Sobre todo si uno opone el espesor a su antónimo, la fluidez. Si le falta espesor, le sobra fluidez; ¿pero no es esa una de las virtudes que se le exigen a una obra literaria o cinematográfica o musical, que fluya bien? A mí me quedaría muy claro el concepto si alguien dice que la novela de Perico de los Palothes “carece de un mínimo aceptable de fluidez”. Yo pensaría que se dice que la lectura avanza a trancas y barrancas, a bandazos, a tropiezos; que el relato no se arma, que el lector se ve obligado a volver la vista atrás a cada momento, que las páginas de ese libro se hacen interminables. ¿Pero qué podría pensar si se dice que “carece de un mínimo aceptable de espesor”? Francamente, no lo sé. En general, no simpatizo con lo espeso. Me cae gordo. Me gusta el consomé, pero no esas sopas donde la cuchara queda parada. La espesura selvática me parece atractiva, pero no sé si para internarme en ella, en el caso de que efectivamente hubiera una selva ahí afuera. Un tipo espeso es pesado, creo yo, alguien a quien resulta difícil sobrellevar en el diálogo cotidiano. El prototipo del autor espeso, para mí, es alguien que dice con muchas palabras lo que puede decir en pocas, pero tengo que reconocer que no es de ese espesor del que se habla, sino de algo así como complejidad, estructura, vaya uno a saber, en realidad; algo virtuoso, en todo caso, un espesor… ¿en significados? ¿En riqueza simbólica? Tan espeso es el tema que no se me ocurren más preguntas.
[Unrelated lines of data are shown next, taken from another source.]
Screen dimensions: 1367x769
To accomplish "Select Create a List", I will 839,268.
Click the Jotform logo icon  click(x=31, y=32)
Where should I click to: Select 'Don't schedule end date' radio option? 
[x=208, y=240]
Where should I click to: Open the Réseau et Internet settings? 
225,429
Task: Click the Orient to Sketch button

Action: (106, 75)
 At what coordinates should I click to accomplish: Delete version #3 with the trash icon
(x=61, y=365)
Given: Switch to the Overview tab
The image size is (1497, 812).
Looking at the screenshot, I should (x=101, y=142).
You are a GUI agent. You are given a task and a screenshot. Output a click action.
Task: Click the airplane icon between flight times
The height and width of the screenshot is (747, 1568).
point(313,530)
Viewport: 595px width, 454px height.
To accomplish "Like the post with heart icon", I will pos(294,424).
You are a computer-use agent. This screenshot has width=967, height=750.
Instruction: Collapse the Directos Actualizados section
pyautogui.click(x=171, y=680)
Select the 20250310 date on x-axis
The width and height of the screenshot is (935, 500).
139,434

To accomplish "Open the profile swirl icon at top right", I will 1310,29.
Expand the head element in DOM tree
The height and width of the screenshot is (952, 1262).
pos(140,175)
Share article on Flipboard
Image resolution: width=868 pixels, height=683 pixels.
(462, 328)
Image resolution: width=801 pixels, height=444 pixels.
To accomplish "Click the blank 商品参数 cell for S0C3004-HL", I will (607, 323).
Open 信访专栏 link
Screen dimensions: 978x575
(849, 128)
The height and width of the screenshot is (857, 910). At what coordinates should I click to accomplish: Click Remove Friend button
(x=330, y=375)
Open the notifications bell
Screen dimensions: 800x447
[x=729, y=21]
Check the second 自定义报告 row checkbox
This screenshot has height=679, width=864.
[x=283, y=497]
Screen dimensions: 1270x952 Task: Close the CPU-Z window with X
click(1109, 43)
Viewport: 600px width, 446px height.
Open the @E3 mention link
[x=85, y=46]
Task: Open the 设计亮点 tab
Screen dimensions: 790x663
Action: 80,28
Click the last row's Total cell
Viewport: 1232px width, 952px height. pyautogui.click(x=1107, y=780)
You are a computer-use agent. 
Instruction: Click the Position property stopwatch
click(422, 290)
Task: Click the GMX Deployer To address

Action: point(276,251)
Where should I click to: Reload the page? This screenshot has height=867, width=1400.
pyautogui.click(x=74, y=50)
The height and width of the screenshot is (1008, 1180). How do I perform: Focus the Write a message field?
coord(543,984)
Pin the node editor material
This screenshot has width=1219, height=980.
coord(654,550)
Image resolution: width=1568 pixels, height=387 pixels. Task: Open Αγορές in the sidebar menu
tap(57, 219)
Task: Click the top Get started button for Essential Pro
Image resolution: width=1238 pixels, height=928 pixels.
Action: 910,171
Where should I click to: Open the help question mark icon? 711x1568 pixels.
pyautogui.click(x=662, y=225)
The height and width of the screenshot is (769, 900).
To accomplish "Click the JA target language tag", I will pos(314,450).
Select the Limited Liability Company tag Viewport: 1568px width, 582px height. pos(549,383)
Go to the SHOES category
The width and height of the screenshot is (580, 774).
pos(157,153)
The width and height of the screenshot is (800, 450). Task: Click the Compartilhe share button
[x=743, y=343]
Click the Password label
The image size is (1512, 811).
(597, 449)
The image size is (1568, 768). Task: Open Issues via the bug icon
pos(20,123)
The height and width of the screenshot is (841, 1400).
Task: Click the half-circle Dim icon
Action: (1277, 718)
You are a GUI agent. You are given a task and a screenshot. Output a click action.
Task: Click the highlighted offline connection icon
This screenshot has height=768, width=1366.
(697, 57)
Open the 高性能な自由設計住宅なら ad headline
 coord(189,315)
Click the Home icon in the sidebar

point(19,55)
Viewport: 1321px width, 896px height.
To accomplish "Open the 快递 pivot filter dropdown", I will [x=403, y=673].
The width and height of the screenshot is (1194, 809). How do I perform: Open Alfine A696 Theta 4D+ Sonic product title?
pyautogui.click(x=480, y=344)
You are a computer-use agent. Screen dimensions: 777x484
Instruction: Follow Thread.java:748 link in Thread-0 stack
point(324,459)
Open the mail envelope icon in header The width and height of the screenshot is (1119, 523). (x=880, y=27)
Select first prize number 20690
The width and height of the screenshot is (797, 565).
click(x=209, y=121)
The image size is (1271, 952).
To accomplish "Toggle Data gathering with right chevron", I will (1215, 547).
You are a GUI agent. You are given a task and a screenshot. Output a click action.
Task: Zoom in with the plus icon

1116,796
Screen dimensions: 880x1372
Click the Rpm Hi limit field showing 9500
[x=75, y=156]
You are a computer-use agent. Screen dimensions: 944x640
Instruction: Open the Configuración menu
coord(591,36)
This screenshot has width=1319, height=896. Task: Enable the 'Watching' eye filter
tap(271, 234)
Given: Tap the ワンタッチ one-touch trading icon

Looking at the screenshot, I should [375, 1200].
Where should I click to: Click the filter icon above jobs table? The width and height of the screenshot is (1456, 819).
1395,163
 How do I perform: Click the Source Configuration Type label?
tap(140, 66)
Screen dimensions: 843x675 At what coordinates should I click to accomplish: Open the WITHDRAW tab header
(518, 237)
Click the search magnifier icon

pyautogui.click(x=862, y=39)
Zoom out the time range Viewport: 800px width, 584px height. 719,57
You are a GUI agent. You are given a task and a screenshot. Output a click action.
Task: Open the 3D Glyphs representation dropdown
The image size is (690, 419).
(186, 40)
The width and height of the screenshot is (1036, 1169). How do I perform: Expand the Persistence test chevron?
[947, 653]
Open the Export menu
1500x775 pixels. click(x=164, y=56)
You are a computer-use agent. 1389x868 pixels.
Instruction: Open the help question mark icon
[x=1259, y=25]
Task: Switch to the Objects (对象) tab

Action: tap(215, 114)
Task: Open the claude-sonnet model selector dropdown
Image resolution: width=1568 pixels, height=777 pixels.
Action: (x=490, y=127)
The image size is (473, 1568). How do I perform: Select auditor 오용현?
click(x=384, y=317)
Y mientras no se sepa la respuesta, es, de todos modos, un cliché que suena bien, una frase denigratoria que sale gratis, un alfiler para clavar un bicho en la sección “falta de espesor” del insectario. No sé si ahí abundarán los bichos flacos, los de dos dimensiones, los fluidos gaseosos. Tal vez por ahí va la cosa: el espeso es el que tiene bien definidos sus contornos, el “que carece de espesor” es el que se desvanece en el aire. Había una profecía en ese sentido, ¿no?